Again at this session was the subject of the tariff considered, but this time, as a matter of absolute necessity, to provide a revenue. Never before were the coffers and the credit of the treasury at so low an ebb. A deficit of fourteen millions in the treasury—a total inability to borrow, either at home or abroad, the amount of the loan of twelve millions authorized the year before—the treasury notes below par, and the revenues from imports inadequate and decreasing.
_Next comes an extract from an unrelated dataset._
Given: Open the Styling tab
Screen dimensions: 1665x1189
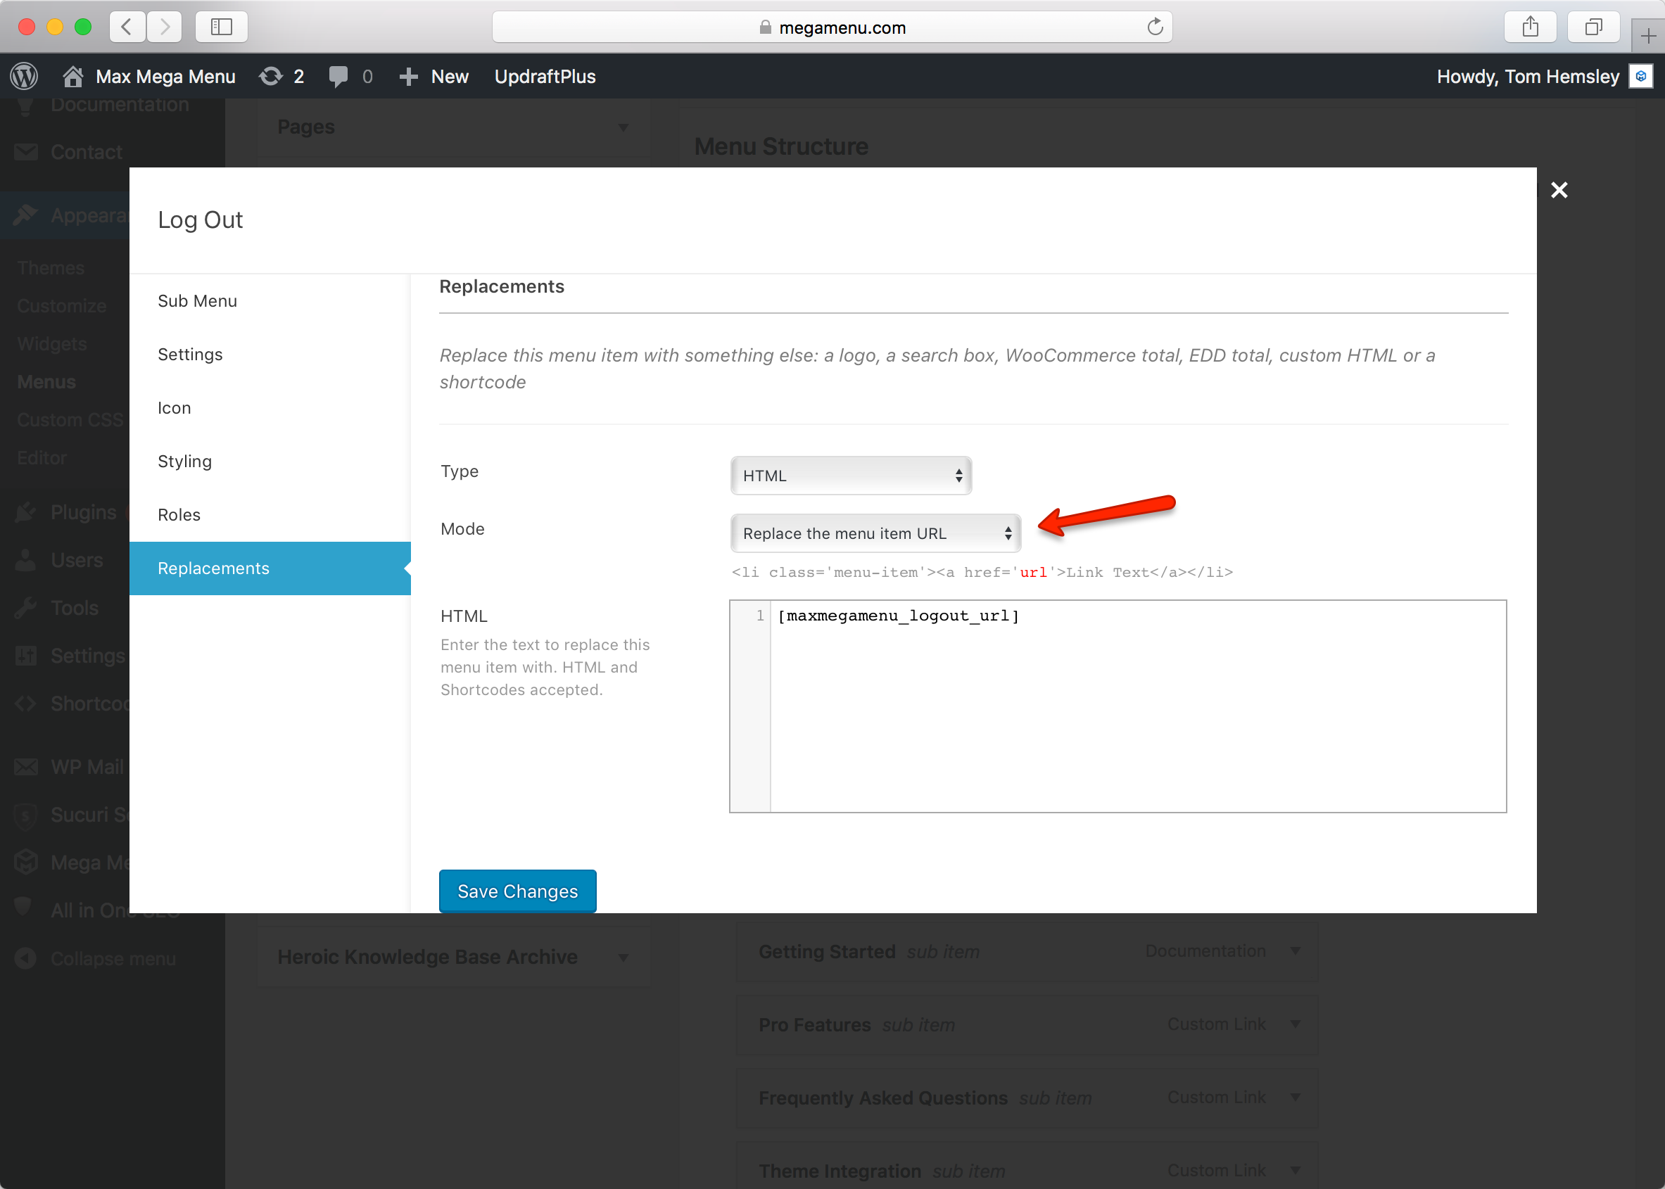Looking at the screenshot, I should (185, 461).
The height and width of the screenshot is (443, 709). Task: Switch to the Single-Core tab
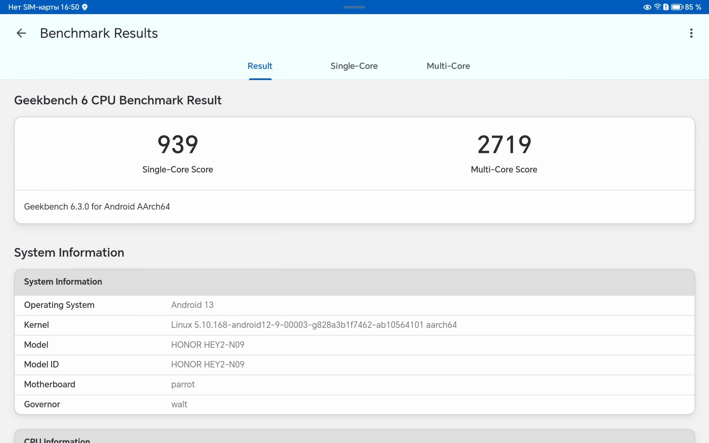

The compromise act of 1833 in reducing the duties gradually through nine years, to a fixed low rate; the act of 1837 in distributing the surplus revenue; and the continual and continued distribution of the land revenue, had brought about this condition of things. The remedy was sought in a bill increasing the tariff, and suspending the land revenue distribution. Two such bills were passed in a single month, and both vetoed by the President. It was now near the end of August. Congress had been in session for an unprecedentedly long time. Adjournment could not be deferred, and could not take place without providing for the Treasury. The compromise act and the land distribution were the stumbling-blocks: it was resolved to sacrifice them together; and a bill was introduced raising the duties above the fixed rate of twenty per cent., and that breach of the mutual assurance in relation to the compromise, immediately in terms of the assurance, suspended the land revenue distribution—to continue it suspended while duties above the compromise limit continued to be levied. And as that has been the case ever since, the distribution of the land revenue has been suspended ever since. The bill was passed, and approved by the President, and Congress thereupon adjourned.